== Record extracts ==

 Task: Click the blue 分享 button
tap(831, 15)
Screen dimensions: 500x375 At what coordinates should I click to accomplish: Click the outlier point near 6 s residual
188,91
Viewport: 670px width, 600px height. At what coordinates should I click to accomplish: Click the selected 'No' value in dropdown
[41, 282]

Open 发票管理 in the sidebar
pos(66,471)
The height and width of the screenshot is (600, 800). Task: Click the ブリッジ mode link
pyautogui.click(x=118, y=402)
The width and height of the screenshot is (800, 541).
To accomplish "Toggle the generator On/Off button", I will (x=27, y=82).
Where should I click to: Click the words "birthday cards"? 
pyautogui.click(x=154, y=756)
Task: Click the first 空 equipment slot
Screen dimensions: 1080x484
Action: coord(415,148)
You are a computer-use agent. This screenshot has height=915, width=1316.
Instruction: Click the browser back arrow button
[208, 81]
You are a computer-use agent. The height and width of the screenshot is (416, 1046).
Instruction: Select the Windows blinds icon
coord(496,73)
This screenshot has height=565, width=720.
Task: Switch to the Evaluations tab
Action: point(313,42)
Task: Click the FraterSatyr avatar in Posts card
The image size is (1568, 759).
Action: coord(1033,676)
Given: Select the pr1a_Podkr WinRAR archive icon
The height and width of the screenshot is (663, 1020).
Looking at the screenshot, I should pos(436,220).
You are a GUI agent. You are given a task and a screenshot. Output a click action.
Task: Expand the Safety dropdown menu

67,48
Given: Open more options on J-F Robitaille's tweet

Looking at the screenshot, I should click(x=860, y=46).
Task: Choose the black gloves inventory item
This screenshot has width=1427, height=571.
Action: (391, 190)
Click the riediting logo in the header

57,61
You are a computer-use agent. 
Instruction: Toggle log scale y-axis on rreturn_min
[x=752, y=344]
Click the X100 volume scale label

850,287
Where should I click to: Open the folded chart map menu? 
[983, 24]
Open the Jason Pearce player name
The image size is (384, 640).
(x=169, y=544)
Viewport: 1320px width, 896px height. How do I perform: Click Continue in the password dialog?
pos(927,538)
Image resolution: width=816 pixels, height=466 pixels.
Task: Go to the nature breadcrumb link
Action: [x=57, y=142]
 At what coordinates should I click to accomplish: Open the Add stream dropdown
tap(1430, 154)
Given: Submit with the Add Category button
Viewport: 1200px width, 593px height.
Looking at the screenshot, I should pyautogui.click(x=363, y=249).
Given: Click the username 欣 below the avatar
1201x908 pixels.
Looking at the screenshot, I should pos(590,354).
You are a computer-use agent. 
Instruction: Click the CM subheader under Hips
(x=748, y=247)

===

▶ **What you are asked to do**
Copy out each line carrying the string "agent" from the data.

▶ **Written solution**
You are a computer-use agent. This screenshot has height=915, width=1316.
You are a computer-use agent. The height and width of the screenshot is (416, 1046).
You are a GUI agent. You are given a task and a screenshot. Output a click action.
You are a computer-use agent. 
You are a computer-use agent. 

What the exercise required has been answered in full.